WHAT YOU ARE ASKED TO DO:
Format as a JSON list of strings the lines between the line holding "At what coordinates should I click to accomplish: Open" and the line holding "Action: 315,567", inclusive, one string per line with blank lines omitted.

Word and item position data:

* * * *

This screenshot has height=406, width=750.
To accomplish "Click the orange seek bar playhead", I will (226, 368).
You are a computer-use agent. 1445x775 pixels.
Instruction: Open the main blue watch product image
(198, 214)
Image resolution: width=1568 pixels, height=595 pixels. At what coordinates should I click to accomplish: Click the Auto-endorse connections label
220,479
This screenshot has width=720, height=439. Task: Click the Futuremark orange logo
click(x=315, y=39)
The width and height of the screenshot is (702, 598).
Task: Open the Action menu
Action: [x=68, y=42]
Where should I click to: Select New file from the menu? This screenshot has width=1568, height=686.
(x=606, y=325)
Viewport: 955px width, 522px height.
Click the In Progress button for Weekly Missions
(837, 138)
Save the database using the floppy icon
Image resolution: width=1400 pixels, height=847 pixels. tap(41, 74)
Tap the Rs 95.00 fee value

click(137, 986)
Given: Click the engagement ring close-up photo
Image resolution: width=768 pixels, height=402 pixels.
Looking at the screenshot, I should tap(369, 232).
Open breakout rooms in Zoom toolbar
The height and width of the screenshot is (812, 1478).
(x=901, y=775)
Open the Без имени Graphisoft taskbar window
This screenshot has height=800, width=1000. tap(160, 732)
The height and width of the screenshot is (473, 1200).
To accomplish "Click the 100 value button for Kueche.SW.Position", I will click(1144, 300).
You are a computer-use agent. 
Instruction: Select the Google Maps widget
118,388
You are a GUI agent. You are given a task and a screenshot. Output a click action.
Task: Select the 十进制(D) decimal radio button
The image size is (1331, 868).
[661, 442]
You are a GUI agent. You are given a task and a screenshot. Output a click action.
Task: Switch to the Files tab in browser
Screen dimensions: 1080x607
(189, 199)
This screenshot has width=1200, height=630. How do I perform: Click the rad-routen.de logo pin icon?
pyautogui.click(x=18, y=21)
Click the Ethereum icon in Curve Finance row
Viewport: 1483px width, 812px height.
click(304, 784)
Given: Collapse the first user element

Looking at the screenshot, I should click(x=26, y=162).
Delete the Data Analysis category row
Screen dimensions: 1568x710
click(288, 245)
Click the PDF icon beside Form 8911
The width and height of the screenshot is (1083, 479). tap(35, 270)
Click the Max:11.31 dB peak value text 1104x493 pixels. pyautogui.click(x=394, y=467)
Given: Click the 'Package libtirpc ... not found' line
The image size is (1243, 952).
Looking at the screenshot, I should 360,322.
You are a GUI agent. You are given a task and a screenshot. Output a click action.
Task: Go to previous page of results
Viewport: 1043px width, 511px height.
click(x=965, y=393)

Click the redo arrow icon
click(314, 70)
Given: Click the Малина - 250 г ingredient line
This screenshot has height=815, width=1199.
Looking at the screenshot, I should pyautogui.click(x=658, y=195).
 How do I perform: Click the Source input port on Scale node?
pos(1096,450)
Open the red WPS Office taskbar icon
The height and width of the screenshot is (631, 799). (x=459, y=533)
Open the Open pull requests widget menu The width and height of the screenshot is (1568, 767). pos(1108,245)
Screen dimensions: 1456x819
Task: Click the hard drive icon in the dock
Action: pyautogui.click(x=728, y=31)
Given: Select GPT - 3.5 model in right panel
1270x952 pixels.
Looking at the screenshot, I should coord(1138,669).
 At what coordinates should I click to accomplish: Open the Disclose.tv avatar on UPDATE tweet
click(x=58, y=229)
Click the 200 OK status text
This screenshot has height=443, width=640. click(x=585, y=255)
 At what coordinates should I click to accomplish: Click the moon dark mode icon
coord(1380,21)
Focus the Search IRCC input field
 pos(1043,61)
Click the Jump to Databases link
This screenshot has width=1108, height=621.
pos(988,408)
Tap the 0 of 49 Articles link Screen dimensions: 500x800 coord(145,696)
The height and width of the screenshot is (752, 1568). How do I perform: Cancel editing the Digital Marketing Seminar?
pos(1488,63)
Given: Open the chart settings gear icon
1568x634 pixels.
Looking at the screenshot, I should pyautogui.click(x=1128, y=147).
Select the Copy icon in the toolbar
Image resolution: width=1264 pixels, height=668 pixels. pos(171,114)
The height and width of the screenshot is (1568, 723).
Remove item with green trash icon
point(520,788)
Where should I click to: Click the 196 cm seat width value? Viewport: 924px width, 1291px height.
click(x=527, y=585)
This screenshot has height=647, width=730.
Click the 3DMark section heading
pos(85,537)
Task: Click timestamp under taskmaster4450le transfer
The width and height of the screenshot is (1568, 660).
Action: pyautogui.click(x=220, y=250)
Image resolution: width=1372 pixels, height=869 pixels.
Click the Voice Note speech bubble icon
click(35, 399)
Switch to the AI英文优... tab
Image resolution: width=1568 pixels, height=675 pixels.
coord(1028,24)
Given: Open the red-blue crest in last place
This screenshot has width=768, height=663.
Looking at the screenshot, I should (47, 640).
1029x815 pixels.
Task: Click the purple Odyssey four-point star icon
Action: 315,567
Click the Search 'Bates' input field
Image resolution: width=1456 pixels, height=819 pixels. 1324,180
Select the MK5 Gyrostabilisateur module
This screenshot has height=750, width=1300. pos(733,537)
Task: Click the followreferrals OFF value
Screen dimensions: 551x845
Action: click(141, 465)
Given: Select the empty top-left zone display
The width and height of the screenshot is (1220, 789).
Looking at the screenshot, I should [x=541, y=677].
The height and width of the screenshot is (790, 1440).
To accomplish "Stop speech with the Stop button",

* * * *

WRITTEN SOLUTION:
[
  " At what coordinates should I click to accomplish: Open the Disclose.tv avatar on UPDATE tweet",
  "click(x=58, y=229)",
  "Click the 200 OK status text",
  "This screenshot has height=443, width=640. click(x=585, y=255)",
  " At what coordinates should I click to accomplish: Click the moon dark mode icon",
  "coord(1380,21)",
  "Focus the Search IRCC input field",
  " pos(1043,61)",
  "Click the Jump to Databases link",
  "This screenshot has width=1108, height=621.",
  "pos(988,408)",
  "Tap the 0 of 49 Articles link Screen dimensions: 500x800 coord(145,696)",
  "The height and width of the screenshot is (752, 1568). How do I perform: Cancel editing the Digital Marketing Seminar?",
  "pos(1488,63)",
  "Given: Open the chart settings gear icon",
  "1568x634 pixels.",
  "Looking at the screenshot, I should pyautogui.click(x=1128, y=147).",
  "Select the Copy icon in the toolbar",
  "Image resolution: width=1264 pixels, height=668 pixels. pos(171,114)",
  "The height and width of the screenshot is (1568, 723).",
  "Remove item with green trash icon",
  "point(520,788)",
  "Where should I click to: Click the 196 cm seat width value? Viewport: 924px width, 1291px height.",
  "click(x=527, y=585)",
  "This screenshot has height=647, width=730.",
  "Click the 3DMark section heading",
  "pos(85,537)",
  "Task: Click timestamp under taskmaster4450le transfer",
  "The width and height of the screenshot is (1568, 660).",
  "Action: pyautogui.click(x=220, y=250)",
  "Image resolution: width=1372 pixels, height=869 pixels.",
  "Click the Voice Note speech bubble icon",
  "click(35, 399)",
  "Switch to the AI英文优... tab",
  "Image resolution: width=1568 pixels, height=675 pixels.",
  "coord(1028,24)",
  "Given: Open the red-blue crest in last place",
  "This screenshot has width=768, height=663.",
  "Looking at the screenshot, I should (47, 640).",
  "1029x815 pixels.",
  "Task: Click the purple Odyssey four-point star icon",
  "Action: 315,567"
]